1. Para. 2.33, supra.
2.37. The first view1 is the traditional common law view, but has now been modified in most countries. According to this view, the prohibition of certain marriages being based on grounds of public policy, it is unavoidable that in a conflict between the interests of the general public and the interest of the innocent offspring of prohibited marriages, the former must prevail. While the first view is at the one extreme, the other extreme is represented by the fourth view, according to which the rights of children of void marriages to succeed to the property are recognised as if they are legitimate.
As regards the second view, it is a compromise between the first and the third. When the parties to the marriage deliberately break the law, the second view gives effect to the public policy referred to above. But, if the parties are not aware of the true facts constituting the impediment to a valid marriage, the demands of public policy, according to the second view, are sufficiently met by declaring the marriage to be void, without visiting the consequences of the mistake of the parents on the children. In England, the Legitimacy Act, 1959, gave effect to the second view2. This was already the position under the law of Scotland.

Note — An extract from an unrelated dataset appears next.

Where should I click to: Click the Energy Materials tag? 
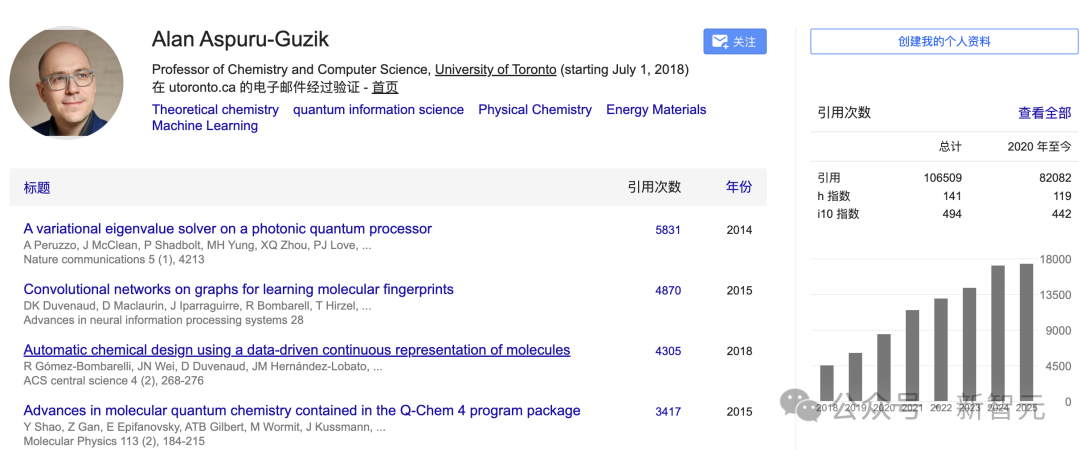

Before the Reformation, the Canon law also held that child of a void marriage was legitimate where the defect rendering the marriage void was unknown to one of the parties3. The Hindu Marriage Act, however, has already adopted the third view it would be a retrograde step if it now reverts to the second view. That apart, the third view is obviously more fair to the innocent offspring of the marriage, and more in harmony with modern social notions. We are, therefore, of the opinion that there is no justification for reverting to the second view.
1. Para. 2.36, supra.
2. Section 2, Legitimacy Act, 1959.
3. Report of the Royal Commission on Marriage and Divorce (1955), Cmd. 9678, pp. 305 and 306, paras. 1184 to 1186.